Improving Efficiency
But we can do much better then light sized quads, it still covers a lot of pixels where the lighting contribution is zero, even for a simple point light with a spherical shape, the corners of the quad are wasted. For spotlights it’s even worse. We could try a oriented bounding box which would help (but not much) the spotlight case but wouldn’t help point lights. What we really want is the 2D projection of the volume where the lighting contribution isn’t zero.
We create a mesh that encloses the light affecting volume with any pixels found to be in the interior of the volume executing the light shader. The hardware is very good at projecting geometry, but our requirements for light volumes are different from the standard mesh projection. There are 2 major unusual requirements that light shaders have,
- Each pixel most be hit once and once only. If the light volume causes the light shader to be executed more than once it will be equivalent to having n lights affecting this pixel.

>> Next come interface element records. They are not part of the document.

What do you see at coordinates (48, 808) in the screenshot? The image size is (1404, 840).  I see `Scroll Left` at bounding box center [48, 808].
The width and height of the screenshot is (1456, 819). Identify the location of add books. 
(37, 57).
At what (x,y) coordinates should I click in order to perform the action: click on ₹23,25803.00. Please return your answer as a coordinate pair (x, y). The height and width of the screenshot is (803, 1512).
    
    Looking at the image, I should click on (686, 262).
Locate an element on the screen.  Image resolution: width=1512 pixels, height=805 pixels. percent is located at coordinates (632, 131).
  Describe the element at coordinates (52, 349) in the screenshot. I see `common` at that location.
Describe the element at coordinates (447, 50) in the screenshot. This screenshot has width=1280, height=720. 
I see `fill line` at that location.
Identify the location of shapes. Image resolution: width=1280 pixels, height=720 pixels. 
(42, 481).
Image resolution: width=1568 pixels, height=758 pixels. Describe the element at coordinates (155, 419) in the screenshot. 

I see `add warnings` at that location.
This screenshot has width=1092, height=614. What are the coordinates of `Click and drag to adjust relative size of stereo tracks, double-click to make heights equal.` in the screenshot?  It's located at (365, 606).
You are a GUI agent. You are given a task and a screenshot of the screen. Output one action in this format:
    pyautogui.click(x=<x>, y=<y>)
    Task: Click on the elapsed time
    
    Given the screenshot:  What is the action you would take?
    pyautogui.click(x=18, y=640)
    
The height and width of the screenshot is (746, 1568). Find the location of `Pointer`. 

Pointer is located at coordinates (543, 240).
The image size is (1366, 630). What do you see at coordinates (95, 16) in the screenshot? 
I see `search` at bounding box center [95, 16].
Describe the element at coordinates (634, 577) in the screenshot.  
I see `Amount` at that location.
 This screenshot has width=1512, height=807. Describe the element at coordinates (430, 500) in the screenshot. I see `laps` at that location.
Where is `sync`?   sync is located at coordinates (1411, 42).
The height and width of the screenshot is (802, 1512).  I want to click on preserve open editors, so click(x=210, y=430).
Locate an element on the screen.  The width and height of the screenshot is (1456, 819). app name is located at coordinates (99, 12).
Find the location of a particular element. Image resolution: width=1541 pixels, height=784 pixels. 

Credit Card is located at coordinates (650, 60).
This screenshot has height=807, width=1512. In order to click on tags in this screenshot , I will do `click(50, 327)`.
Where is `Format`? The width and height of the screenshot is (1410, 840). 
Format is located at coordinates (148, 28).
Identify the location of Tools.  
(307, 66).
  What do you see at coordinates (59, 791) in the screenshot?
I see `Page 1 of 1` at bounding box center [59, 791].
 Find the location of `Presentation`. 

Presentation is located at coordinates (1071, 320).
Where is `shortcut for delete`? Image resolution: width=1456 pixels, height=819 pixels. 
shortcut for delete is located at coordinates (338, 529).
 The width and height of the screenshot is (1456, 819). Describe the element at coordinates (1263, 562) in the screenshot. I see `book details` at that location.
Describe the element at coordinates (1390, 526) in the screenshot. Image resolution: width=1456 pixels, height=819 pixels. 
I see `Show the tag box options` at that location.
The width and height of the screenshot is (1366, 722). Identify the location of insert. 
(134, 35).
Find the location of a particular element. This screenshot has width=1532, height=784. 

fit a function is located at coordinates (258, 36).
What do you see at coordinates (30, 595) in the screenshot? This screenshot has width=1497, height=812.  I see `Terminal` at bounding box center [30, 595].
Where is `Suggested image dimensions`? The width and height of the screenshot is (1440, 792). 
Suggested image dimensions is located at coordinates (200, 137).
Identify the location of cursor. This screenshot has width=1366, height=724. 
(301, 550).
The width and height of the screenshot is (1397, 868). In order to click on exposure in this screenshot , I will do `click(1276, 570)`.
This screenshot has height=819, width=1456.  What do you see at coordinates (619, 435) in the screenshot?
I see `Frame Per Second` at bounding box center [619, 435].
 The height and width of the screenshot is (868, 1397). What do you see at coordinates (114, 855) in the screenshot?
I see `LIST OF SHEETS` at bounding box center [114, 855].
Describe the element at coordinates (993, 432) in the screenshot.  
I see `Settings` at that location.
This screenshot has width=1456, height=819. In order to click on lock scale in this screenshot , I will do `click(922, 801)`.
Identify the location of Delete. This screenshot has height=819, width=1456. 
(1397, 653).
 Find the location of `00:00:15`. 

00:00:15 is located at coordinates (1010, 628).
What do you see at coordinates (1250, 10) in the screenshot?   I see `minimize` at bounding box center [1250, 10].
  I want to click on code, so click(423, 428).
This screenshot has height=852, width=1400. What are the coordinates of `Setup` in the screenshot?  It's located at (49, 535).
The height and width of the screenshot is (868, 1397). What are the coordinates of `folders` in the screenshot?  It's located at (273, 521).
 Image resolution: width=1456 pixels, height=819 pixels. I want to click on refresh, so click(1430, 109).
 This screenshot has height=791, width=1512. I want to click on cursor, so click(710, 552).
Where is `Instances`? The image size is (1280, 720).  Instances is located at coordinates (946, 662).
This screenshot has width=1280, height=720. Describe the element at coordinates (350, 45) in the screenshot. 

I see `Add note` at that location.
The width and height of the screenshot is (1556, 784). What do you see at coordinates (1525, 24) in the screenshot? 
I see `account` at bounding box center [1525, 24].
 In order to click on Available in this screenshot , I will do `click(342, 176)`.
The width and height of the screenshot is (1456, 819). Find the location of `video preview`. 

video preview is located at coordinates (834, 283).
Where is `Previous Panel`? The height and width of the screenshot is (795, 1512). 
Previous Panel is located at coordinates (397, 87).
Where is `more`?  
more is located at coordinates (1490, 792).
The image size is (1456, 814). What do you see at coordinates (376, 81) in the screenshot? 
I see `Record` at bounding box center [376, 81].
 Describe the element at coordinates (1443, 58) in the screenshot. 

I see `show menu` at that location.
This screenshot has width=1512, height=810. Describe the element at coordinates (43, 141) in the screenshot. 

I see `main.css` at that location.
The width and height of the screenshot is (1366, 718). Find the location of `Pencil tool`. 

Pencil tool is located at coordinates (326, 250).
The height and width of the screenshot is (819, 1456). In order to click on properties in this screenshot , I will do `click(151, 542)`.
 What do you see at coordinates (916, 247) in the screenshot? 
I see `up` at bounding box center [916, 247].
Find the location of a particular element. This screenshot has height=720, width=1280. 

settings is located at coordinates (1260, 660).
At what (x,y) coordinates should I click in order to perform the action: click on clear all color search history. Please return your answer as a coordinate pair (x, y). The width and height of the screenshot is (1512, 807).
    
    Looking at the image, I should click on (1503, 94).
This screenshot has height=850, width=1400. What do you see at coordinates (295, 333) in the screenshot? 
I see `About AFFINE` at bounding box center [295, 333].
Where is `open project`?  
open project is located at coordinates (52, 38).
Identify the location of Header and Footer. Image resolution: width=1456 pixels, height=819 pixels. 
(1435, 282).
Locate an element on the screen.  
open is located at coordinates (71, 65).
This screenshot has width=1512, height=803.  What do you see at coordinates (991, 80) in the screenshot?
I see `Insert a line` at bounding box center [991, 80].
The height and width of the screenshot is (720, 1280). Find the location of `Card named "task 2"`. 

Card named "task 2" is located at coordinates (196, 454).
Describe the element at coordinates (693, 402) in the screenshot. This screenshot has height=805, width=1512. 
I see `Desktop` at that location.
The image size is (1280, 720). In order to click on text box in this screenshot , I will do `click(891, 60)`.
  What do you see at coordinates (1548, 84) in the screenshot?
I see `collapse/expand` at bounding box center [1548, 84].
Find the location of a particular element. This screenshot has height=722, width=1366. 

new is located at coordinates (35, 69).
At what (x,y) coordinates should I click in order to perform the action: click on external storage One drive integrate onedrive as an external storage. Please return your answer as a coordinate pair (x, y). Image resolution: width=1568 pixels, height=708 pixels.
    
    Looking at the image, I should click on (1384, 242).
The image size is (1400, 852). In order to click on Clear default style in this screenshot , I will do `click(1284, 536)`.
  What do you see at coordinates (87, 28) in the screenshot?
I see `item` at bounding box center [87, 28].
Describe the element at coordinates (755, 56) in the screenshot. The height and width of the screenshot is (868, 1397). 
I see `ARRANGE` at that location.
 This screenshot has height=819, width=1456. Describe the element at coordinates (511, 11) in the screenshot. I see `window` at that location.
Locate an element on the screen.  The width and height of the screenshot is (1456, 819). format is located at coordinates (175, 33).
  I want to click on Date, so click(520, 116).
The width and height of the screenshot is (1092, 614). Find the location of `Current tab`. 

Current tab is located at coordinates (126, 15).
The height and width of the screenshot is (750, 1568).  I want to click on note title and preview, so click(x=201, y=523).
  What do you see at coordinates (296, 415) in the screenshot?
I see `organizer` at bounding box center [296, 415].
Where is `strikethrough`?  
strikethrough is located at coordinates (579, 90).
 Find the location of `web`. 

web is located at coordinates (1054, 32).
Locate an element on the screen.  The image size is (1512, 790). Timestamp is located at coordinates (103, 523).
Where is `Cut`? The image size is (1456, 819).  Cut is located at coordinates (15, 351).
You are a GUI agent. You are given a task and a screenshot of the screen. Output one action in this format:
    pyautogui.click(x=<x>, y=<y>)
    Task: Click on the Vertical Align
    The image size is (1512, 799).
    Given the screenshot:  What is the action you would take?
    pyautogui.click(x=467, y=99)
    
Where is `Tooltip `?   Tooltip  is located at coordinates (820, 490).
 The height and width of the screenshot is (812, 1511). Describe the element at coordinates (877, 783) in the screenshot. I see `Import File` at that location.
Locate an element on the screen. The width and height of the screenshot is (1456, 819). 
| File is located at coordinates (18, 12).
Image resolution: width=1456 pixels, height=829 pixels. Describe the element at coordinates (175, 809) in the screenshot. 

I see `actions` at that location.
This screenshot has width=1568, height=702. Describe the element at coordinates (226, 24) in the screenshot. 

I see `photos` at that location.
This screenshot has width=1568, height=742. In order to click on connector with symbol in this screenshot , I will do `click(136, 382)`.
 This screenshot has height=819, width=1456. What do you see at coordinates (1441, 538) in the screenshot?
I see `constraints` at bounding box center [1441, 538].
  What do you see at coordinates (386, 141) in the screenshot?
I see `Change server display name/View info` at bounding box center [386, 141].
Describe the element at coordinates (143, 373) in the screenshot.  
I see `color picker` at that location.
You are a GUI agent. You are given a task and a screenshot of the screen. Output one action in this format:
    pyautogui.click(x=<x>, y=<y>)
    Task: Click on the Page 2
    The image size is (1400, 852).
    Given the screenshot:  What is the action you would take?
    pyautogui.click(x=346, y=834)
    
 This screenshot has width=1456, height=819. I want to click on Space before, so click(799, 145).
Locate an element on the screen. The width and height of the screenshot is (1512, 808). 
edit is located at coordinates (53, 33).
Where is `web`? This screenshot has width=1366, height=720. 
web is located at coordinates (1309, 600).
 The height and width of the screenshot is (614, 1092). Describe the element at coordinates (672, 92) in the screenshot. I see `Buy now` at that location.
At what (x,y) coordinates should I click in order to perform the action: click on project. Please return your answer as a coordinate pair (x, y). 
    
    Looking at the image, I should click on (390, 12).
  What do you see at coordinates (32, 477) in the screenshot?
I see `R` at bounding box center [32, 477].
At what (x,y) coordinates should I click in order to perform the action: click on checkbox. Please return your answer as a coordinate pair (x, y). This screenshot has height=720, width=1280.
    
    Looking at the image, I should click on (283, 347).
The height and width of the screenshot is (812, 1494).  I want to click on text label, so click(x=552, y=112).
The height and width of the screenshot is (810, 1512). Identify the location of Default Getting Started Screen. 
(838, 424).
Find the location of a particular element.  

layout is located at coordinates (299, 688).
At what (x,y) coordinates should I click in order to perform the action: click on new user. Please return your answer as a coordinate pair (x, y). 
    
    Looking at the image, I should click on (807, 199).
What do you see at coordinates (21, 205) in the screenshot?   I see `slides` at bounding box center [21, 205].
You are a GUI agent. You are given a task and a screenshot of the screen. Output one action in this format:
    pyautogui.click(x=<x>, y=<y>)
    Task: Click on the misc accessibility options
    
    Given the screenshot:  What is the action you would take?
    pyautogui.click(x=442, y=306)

- The near and far clip planes must not effect the projected shape. We need the projected geometry not to be clipped at the near and far plane as this will cause holes in our lights.
The only change to the light shader due to using 3D geometries rather than quads is that the we must use projective texture lookups to access the G-Buffer as the uv coordinates are now being interpolated in 3D space.
These requirements are similar to shadow volumes techniques, which have become robust recently and are quite complicated. We are able in many cases to use much simpler (almost trivial) solutions but in the most extreme cases we will need to use similar techniques to shadow volumes.
Convex Light Volumes
The first and most important thing to note is that if the light shader geometry is closed and convex the solutions to the problems are much simpler. The first problem is solved due to an often forgotten (in these days of fast depth buffers) fact about convex objects, the only hidden surface removal needed for a closed convex object is back face culling [13]. In other words, for convex volumes the first problem is completely removed by just using back or front face culling.
The second problem is also greatly simplified, I was very careful to say back or front face culling, as when depth buffering is off and no clipping occurs the same pixels will be covered whether you cull front or back faces. The correct pixels will also be covered if you are rendering back faces and clipping the near plane but not the far plane and if you are rendering front faces and clipping the far plane but not the near plane. Unfortunately there is no easy solution if the geometry is clipped by both the far and near plane, so ideally we would like to guarantee that will never happen. We can’t remove the near plane, but we can effectively remove the far plane by placing it at infinity.
Placing the far plane at infinity has very little side effects (I’ll leave the mathematical treatment to better people than I [14][15]), but means we can now render our convex geometries with an infinite far plane and front face culling and have the correct pixels hit once and once only, regardless of clipping.
Convex volumes cover the vast majority of lights shaders (e.g. spheres for point lights, cones for spotlights, etc.) and we can adapt them to use the fast z-reject hardware that is usually available.
Light Shader Occlusion Optimisations
Modern hardware usually has some kind of hierarchical depth buffer, which is able to reject pixels very quickly if the pixel shader result isn’t visible. By enabling this capability for our light shaders, we will only pay for lighting that can actually be seen on a per-pixel basis. I.e. if a light is largely occluded by a wall, we will only pay for any pixels not covered by the wall.
The basis of using occlusion culling with light shaders is that the depth buffer used for the creation of the G-Buffer is available at no cost (this is only true if the resolution of the G-Buffer is the same as destination colour buffer and that we are using the same projection matrix for the geometry shaders and light shaders). If you are using light sized quads, it simple a matter of rendering the quad at a distance of the closest point on the light shader along the view direction (or the near clip plane if the closest point would be behind it) and enabling the depth test without depth writes. If the depth test fails then something was in front of the closest point of the light and therefore the light at that pixel couldn’t be seen by the viewer.
The problem comes when we try and combine the occlusion test with using geometry to represent the light shader. Even with convex geometries, there is a conflict between our solution of front face culling and needing the depth at the closest point. To use the depth of the closest points we must render front faces which will fail when clipping the near plane (which we can’t remove). Ultimately we need to produce a cap at the near plane to fix the hole produced by clipping, but this can be a difficult and expensive CPU operation.
My solution is much simpler; I simply turn off the occlusion culling if the light shader hits the near plane and just render the back faces without depth testing. Its means some pixels run the pixel shader unnecessarily but it’s very cheap on the CPU and the actual difference is usually only a few pixels.
Concave Light Volume
Concave light shaders are useful for making complex and hard edged lights. The problem is closely related to shadow volumes, so it’s probably worth implementing a robust shadow volume technique which have been researched extensively and are now very robust and modifying them for use on concave light volumes. The only major change is to add the lights volume is such as way that everything in the exterior is in shadow.